Expression of phosphodiesterase 4D (PDE4D) is regulated by both the cyclic AMP-dependent protein kinase and mitogen-activated protein kinase signaling pathways. A potential mechanism allowing for the coordinated regulation of PDE4D activity and expression in cells.

Multiple families of cyclic nucleotide phosphodiesterases (PDE) have been described, and the regulated expression of these genes in cells is complex. Although cAMP is known to control the expression of certain PDE in cells, presumably reflecting a system of feedback on cAMP signaling, relatively little is known about the influence of non-cAMP signaling systems on PDE expression. In this study, we describe a novel mechanism by which activators of the protein kinase C (PKC)-Raf-MEK-ERK cascade regulate phosphodiesterase 4D (PDE4D) expression in vascular smooth muscle cells (VSMC) and assess the functional consequences of this effect. Whereas a prolonged elevation of cAMP in VSMC resulted in a protein kinase A (PKA)-dependent induction of expression of two PDE4D variants (PDE4D1 and PDE4D2), simultaneous activation of both the cAMP-PKA and PKC-Raf-MEK-ERK signaling cascades blunted this cAMP-mediated increase in PDE4D expression.
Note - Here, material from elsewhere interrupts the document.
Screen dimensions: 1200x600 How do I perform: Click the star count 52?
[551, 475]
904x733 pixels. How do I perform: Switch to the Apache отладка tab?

By using biochemical, molecular biological, and pharmacological approaches, we demonstrate that this PDE4D-selective effect of activators of the PKC-Raf-MEK-ERK cascade was mediated through a mechanism involving altered PDE4D mRNA stability and markedly attenuated the cAMP-mediated desensitization that results from prolonged activation of the cAMP signaling system in cells. The data are presented in the context of activators of the PKC-Raf-MEK-ERK cascade having both short and long term effects on PDE4D activity and expression in cells that may influence cAMP signaling.